BlauBlau Records / VÖ: 24. April 2020 / Pop, Indie
kush-k.com
Text: Charles Grögli
Mit Lotophagi legen Kush K ein reichlich verspultes Album zwischen hymnischen Refrains und dreampoppigen Instrumentation vor. Trefflicher könnte der Albumtitel nicht sein. Handelt es doch bei den „Lotophagi“ um Lotosesser in Homers Odyssee – ein Inselvolk, durch die narkotische Wirkung der Lotos in einem Dämmerzustand lebend und eine Gefahr für Odysseus’ Reise darstellend.
“Wer nun die Honigsüße der Lotosfrüchte gekostet
Dieser dachte nicht mehr an Kundschaft oder an Heimkehr:
Sondern sie wollten stets in der Lotophagen Gesellschaft
Bleiben, und Lotos pflücken, und ihrer Heimat entsagen.”
Die gängige Interpretation der Lotophagi als hedonistisches faules Volk wird nun durch Kush K umgedeutet. So wird der Fokus auf die Wirkung gelegt und nicht etwa auf Odysseus’ brutaler Handlung:
“Aber ich zog mit Gewalt die Weinenden wieder ans Ufer
Warf sie unter die Bänke der Schiff‘, und band sie mit Seilen.”

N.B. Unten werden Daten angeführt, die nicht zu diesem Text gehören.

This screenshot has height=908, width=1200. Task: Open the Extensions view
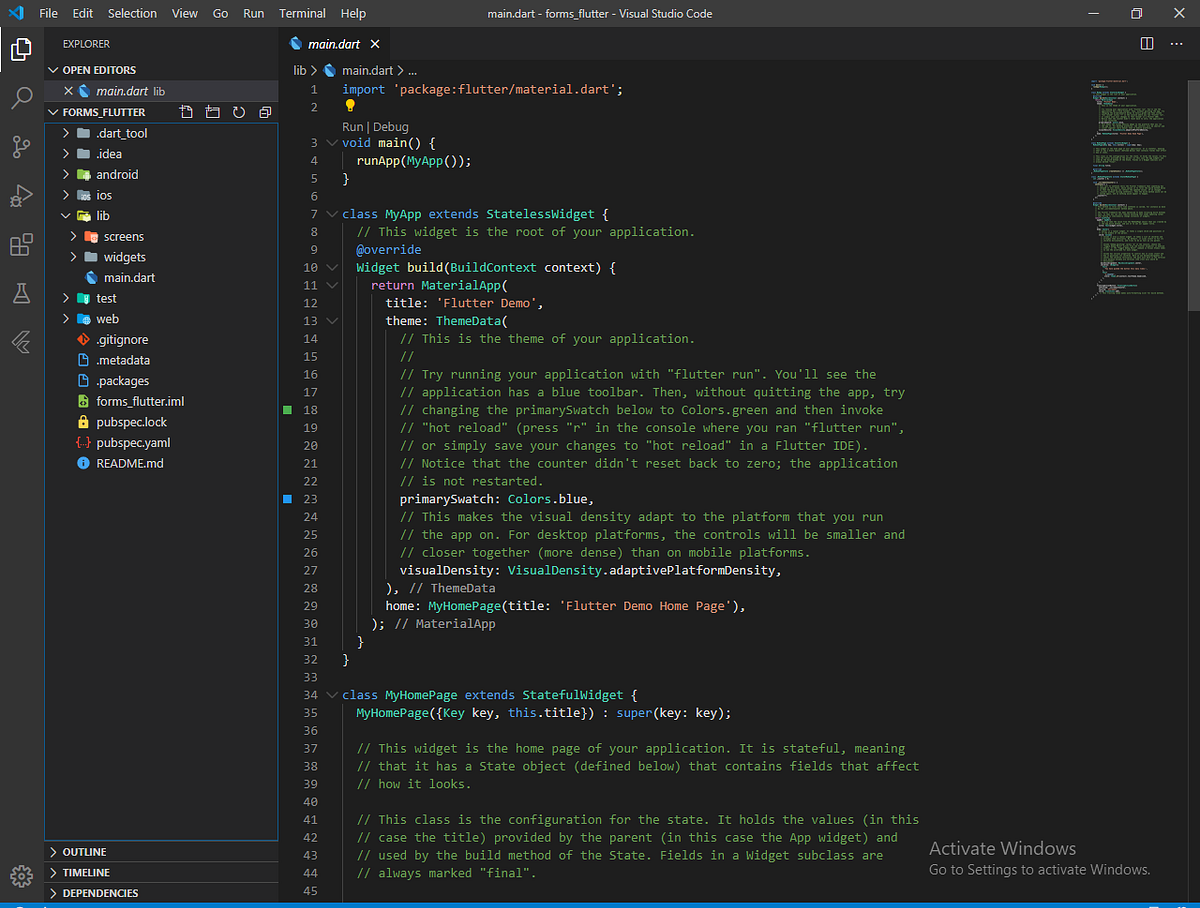(21, 245)
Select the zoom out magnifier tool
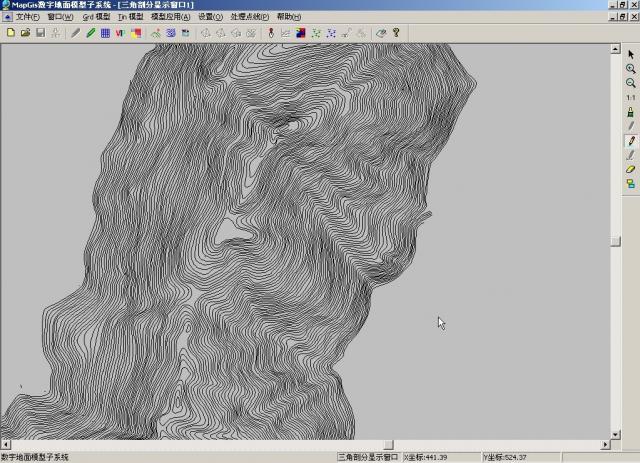The height and width of the screenshot is (463, 640). click(x=631, y=83)
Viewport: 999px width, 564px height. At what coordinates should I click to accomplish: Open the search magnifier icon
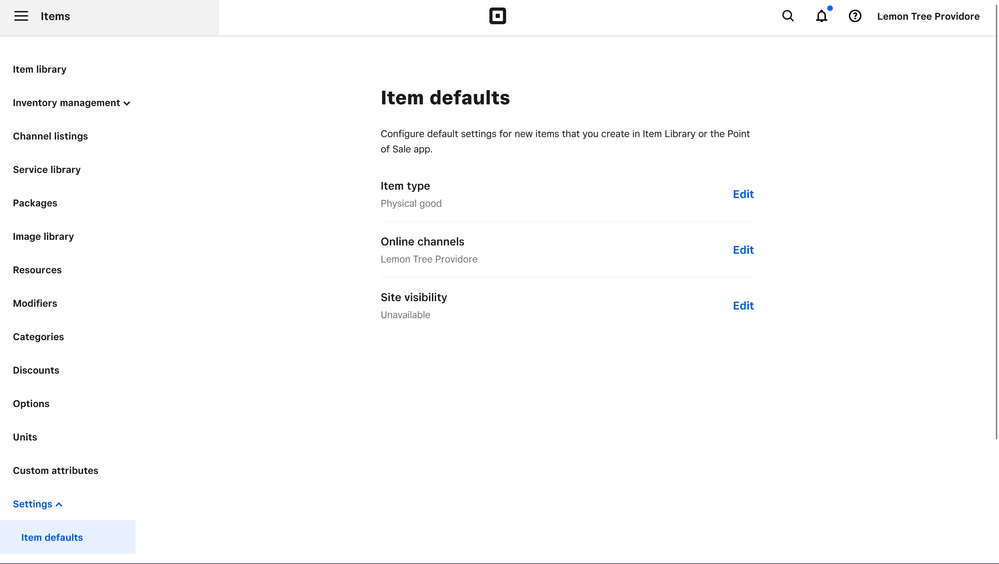pos(788,16)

Den träumerischen Klang der Wirkung finden Kush K unter der Fittiche von Domi Chansorn und Timo Keller in verspulten Synthies und einladenden Gesängen der bezirzenden Hauptlotosesserin Catia Lanfranchi (Synth, Orgel, Stimme). Diese schlängeln sich um die treibende Rhythmussektion. In „Forever Only“, dem Album-Opener, schwingt sich dieses Gebilde zu einem ekstatischen Refrain hinauf und endet in einem Nachhall, der den nächsten Morgen schon erahnen lässt. Der nächste Morgen bleibt jedoch fern, lädt „Long Time No See“ doch gerade zum Weiterschwelgen ein. Claves und Drums klingen nach Lateinamerika, ein träger Chor begleitet die, zwischen Feist und Angel Olsen klingende Catia Lanfranchi. Durch teils verwendete Lo/Fi-Aufnahmetechniken entsteht das Gefühl, mitten in den „Lotophagi“ zu sitzen und betört am Ritual teilzuhaben, Kraut kauend, Welt vergessend.

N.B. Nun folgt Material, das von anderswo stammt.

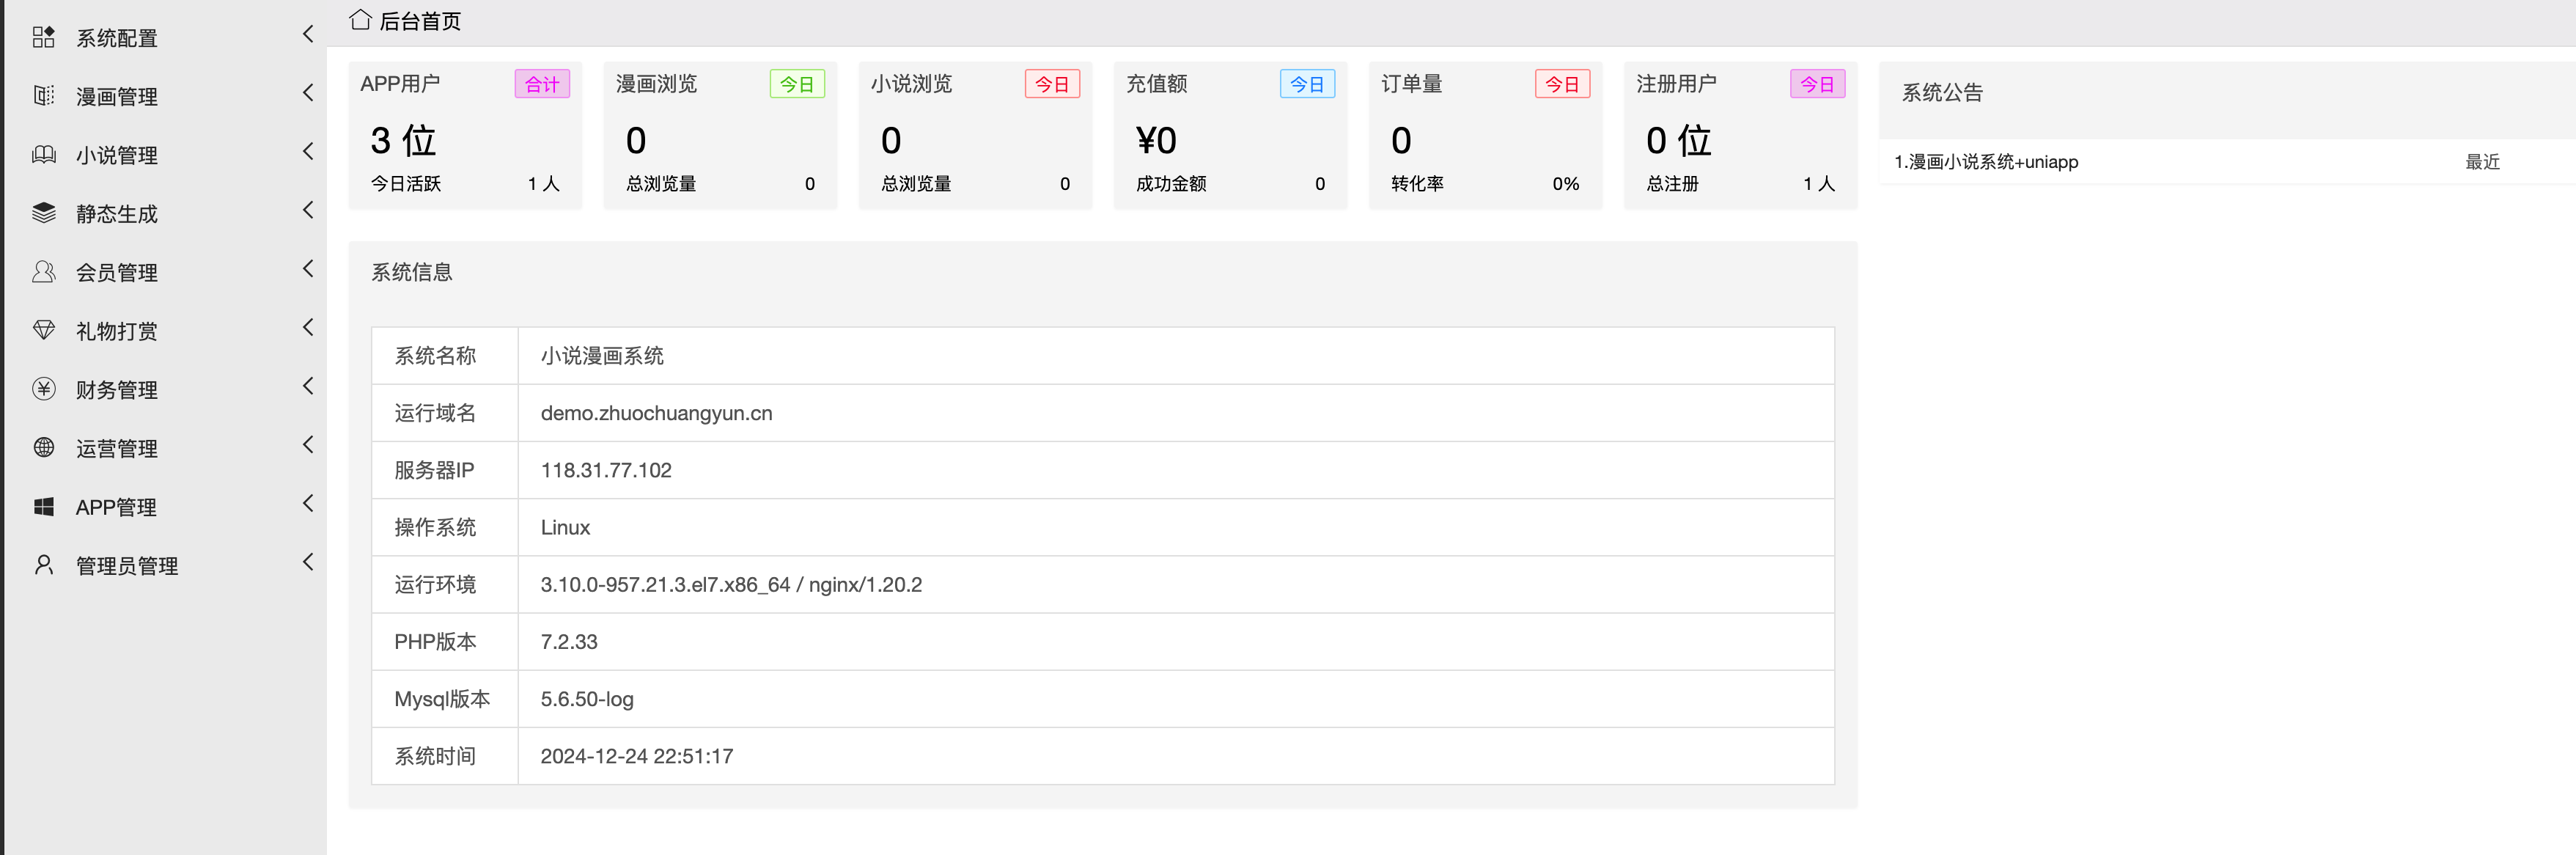
Task: Click the 系统配置 grid icon
Action: [43, 37]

Durch schnellere Lieder wie „MRK“ wird die Narkose gelüftet und auch vergessene Geister werden mit „Her“ geweckt, ein Lied für einen noch ungeschriebenen Neo-Noir. Die Femme Fatale erscheint im Soma Tempel, der Detektiv hat seinen Fall schon längst beiseite gelegt, irgendwo spielt verloren ein Flügelhorn. Zuweilen etwas langatmig, bezirzt Kush K auf Lotophagi mit Pop-Melodien und sorgfältig aufgebauten Klanglandschaften. Ein Album wie ein Traum. Vernebelt und trotzdem von grosser Kraft.